= Louis Feuillard =

French professor

Louis Feuillard (20 June 1872 - 18 September 1941) was a French professor at the Conservatoire de Paris, a chamber musician and a string quartet cellist. He was a student of Jules Delsart.

He was recognized for his instinct of education mainly as a professor of the famous cellist Paul Tortelier. His Exercises journaliers (Daily exercises) cover the most important aspects of cello technique, such as neck and thumb exercises and bow exercises.

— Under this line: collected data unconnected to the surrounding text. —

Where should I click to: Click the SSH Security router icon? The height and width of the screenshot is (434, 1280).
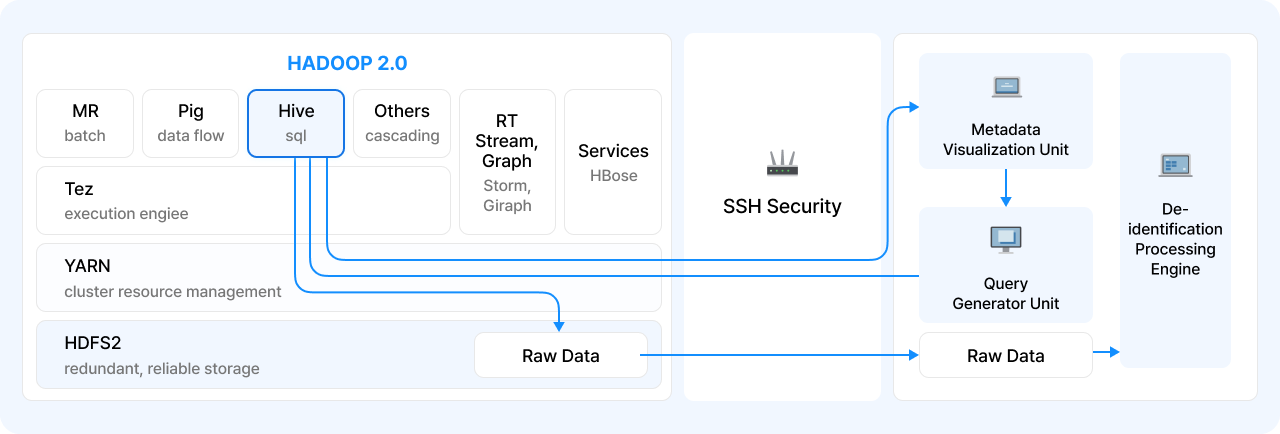pos(782,163)
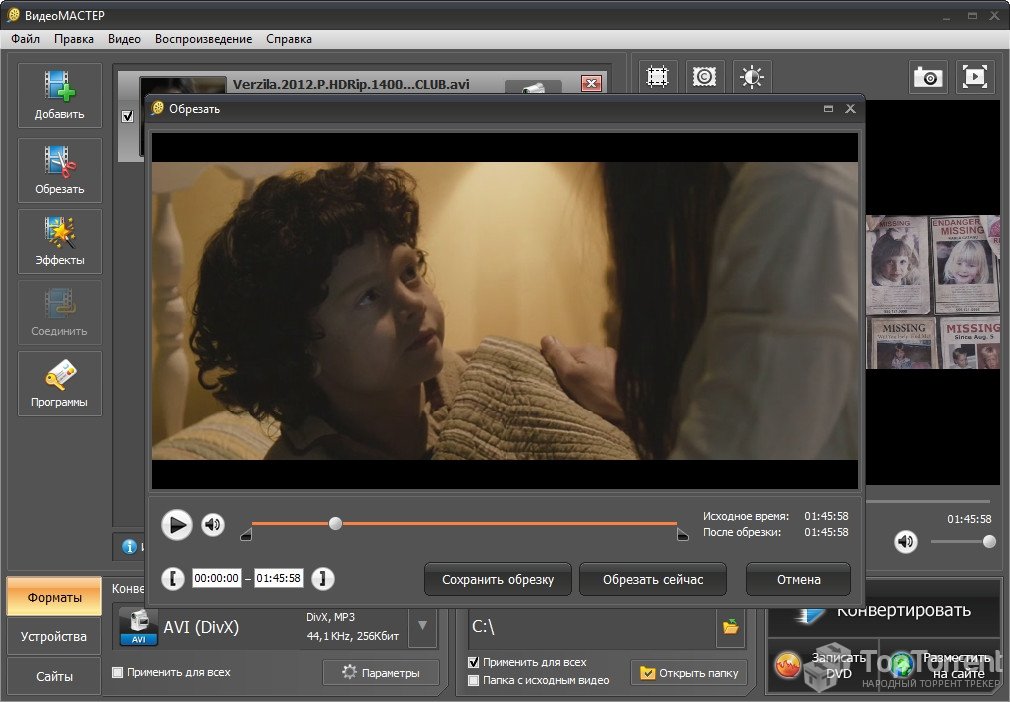Viewport: 1010px width, 702px height.
Task: Switch preview to fullscreen mode icon
Action: 975,77
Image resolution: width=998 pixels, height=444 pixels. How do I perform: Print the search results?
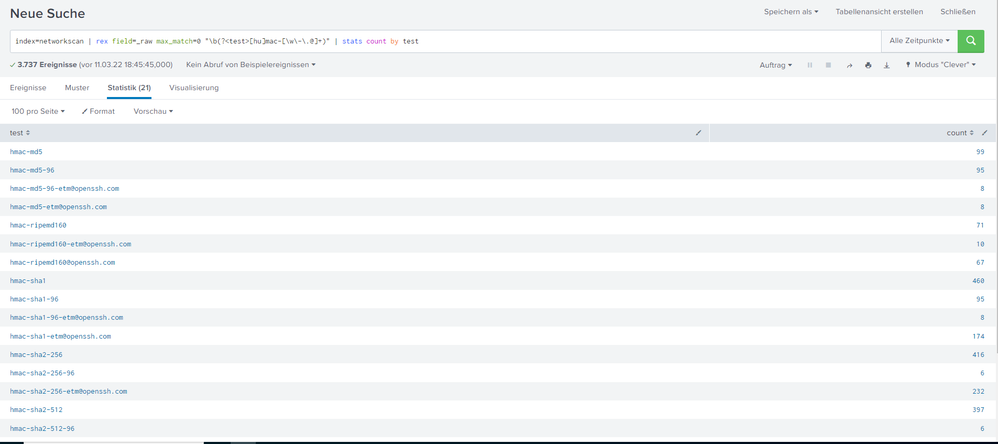point(868,65)
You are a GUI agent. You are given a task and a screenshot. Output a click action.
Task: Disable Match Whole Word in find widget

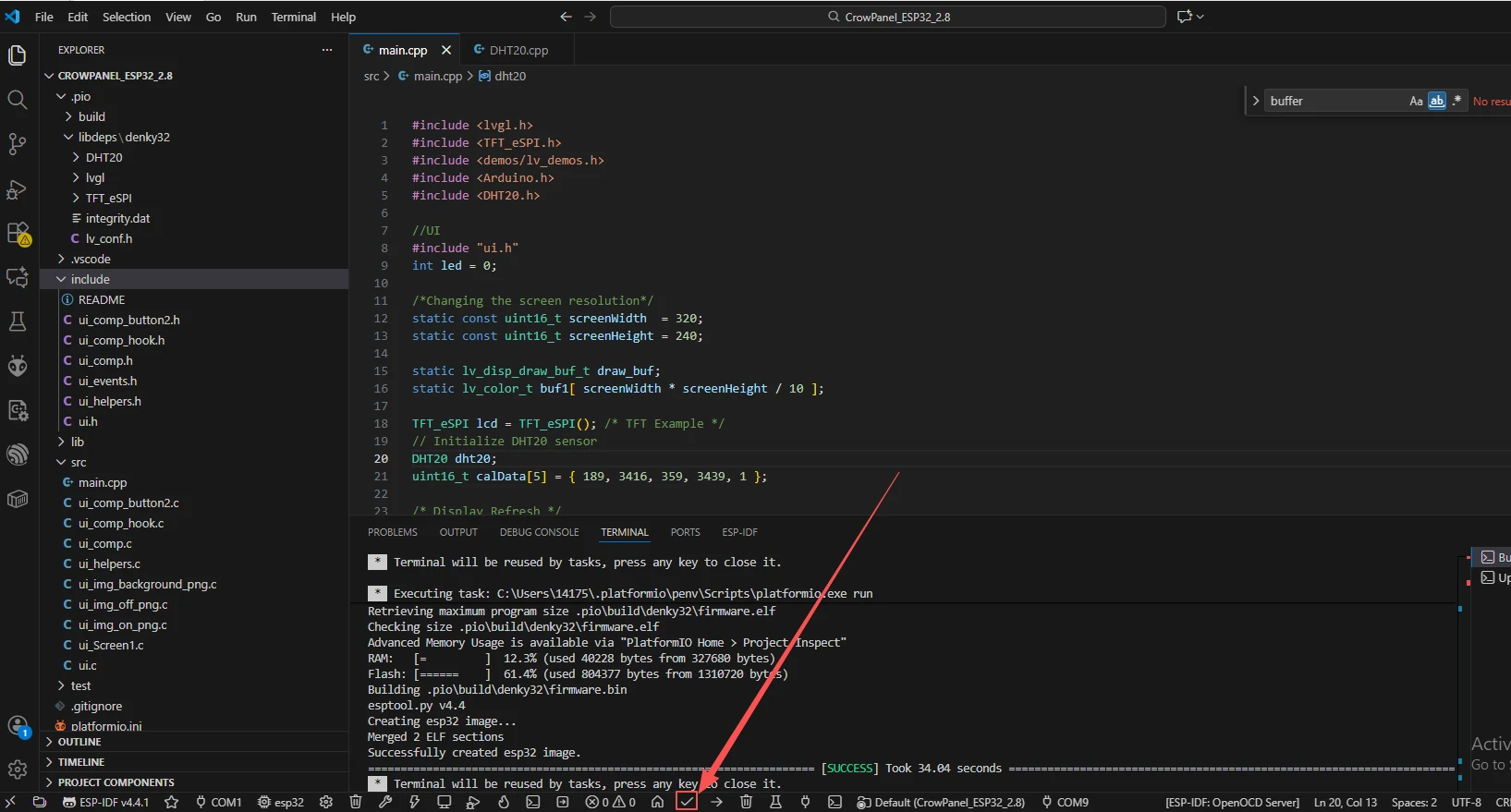click(1436, 101)
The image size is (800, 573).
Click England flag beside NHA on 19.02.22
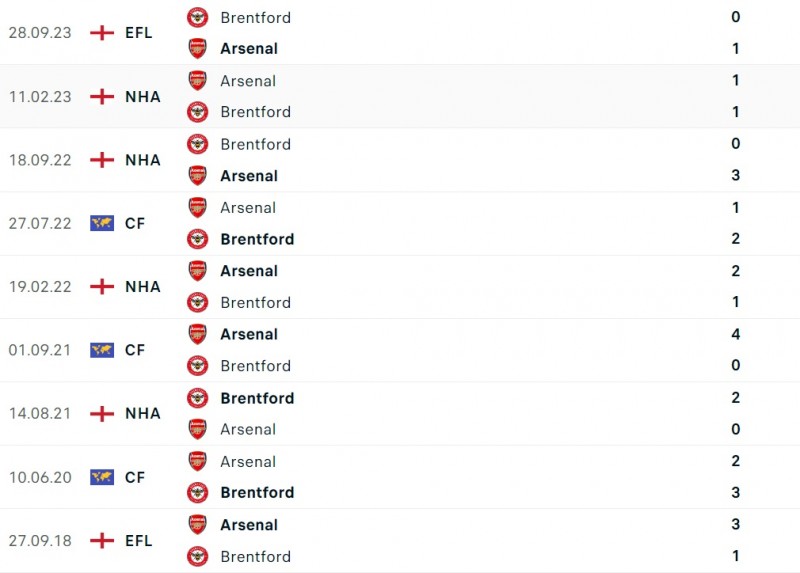pos(102,287)

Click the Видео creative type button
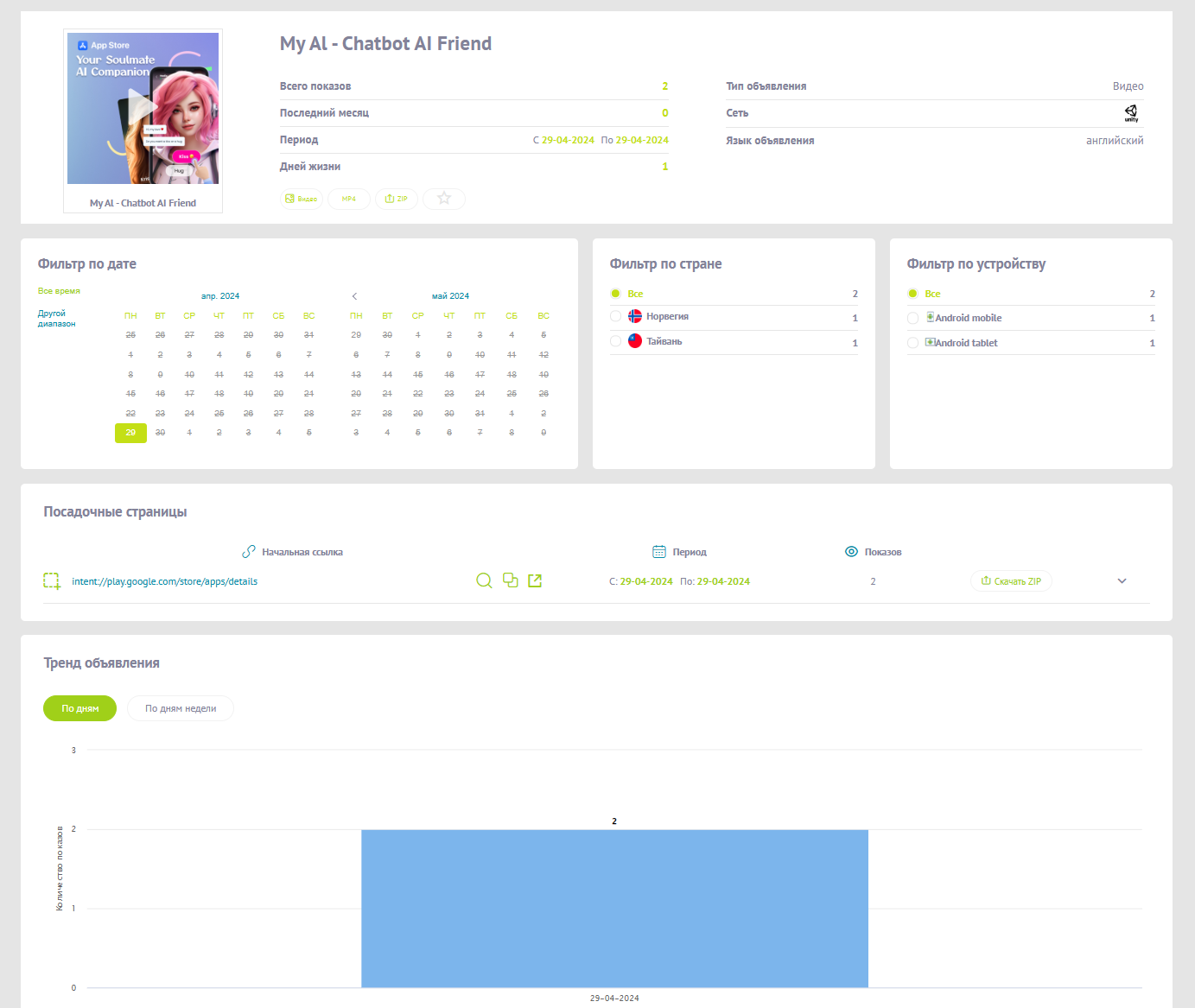pos(302,199)
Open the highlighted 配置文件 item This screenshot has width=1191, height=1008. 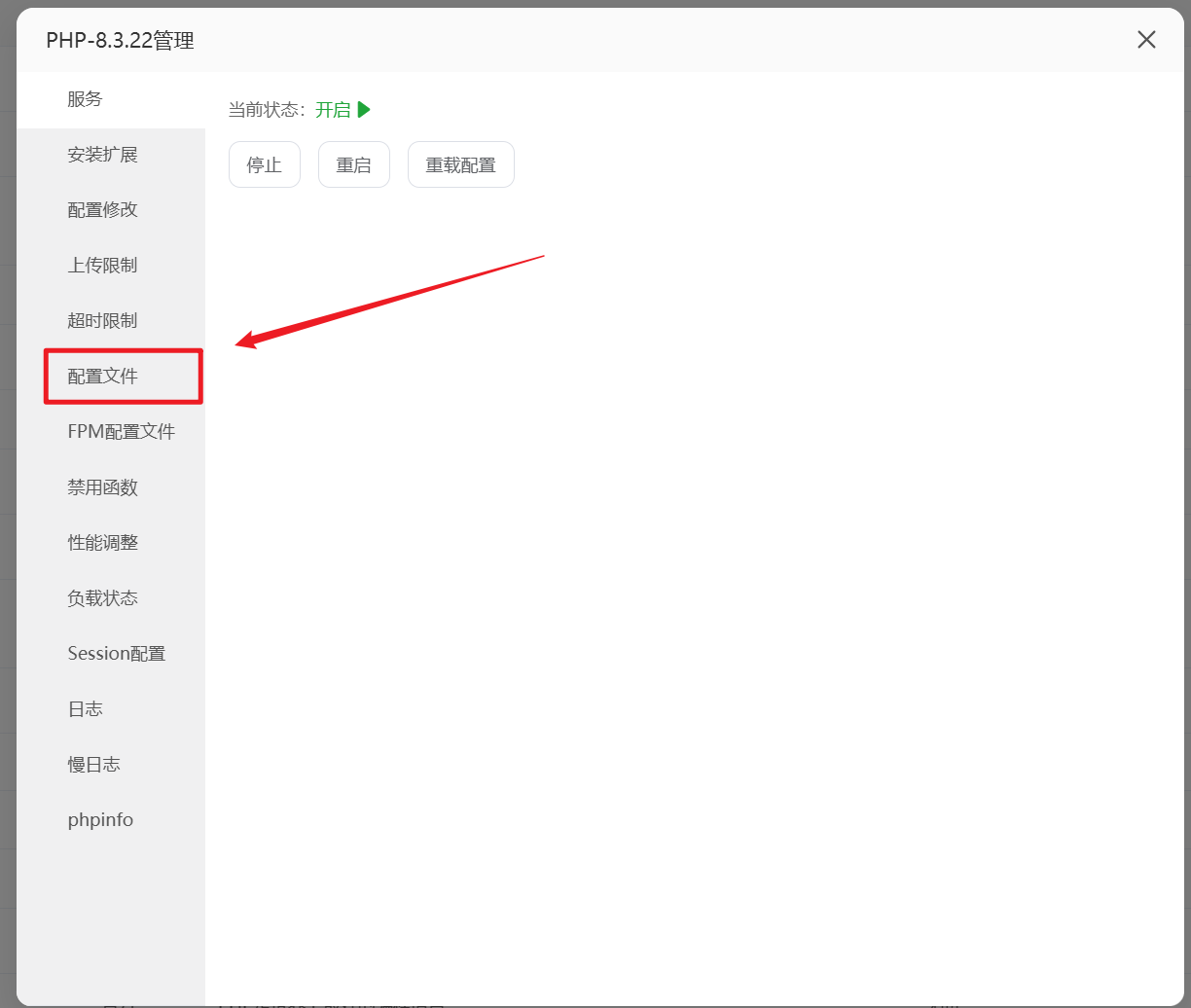pyautogui.click(x=103, y=377)
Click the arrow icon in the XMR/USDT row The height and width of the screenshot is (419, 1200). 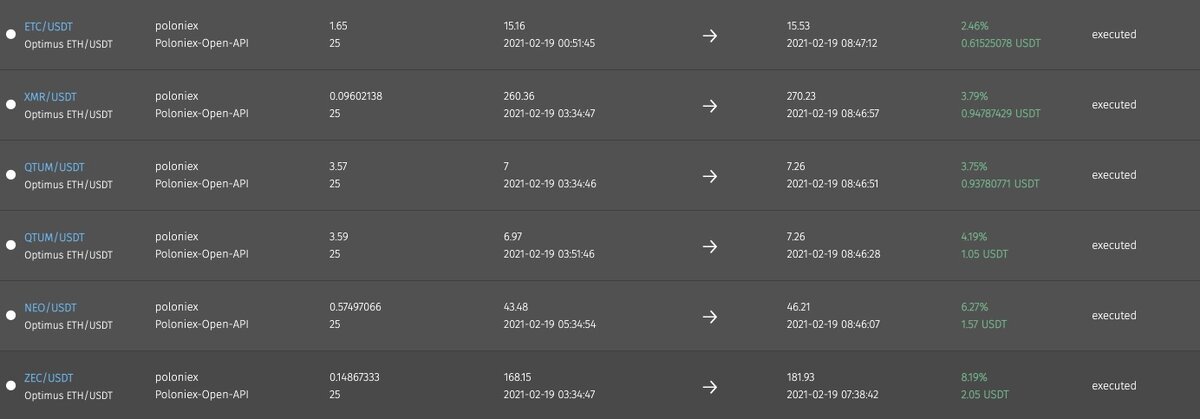[710, 105]
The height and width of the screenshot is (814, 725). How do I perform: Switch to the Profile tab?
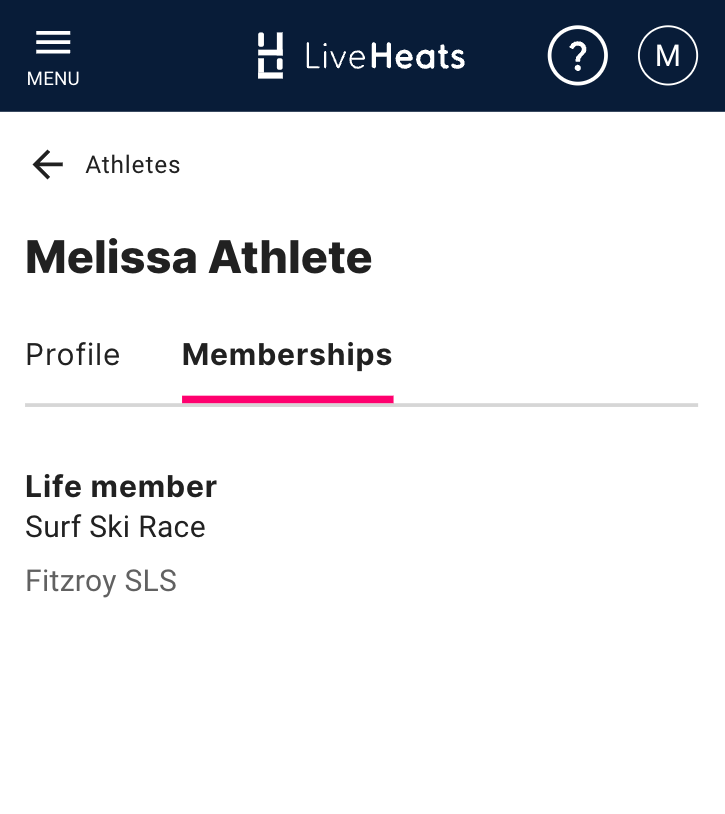pos(73,355)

It is in particular because of the logical structure of the exercises that they have entered the standard learning of the cello since their publication in 1919. In addition to his Daily Exercises, Feuillard is known for his Etudes du Jeune Violoncelliste (Studies of the young cellist) and eight volumes of pedagogical methodology, La Technic du Violoncelle. Feuillard's contributions to cello pedagogy additionally include may arrangements, transcriptions, and editions, most notably, arrangement of the Ševčík Bowing Variations for cello.

Feuillard dedicated his life to teaching. He never married, nor had children of his own. When he died in 1941, he left his home and belongings to his housekeeper of forty years, Alphonsine. This was much to the dismay of his closest living relatives, two cousins, who were left to pay for his funeral expenses.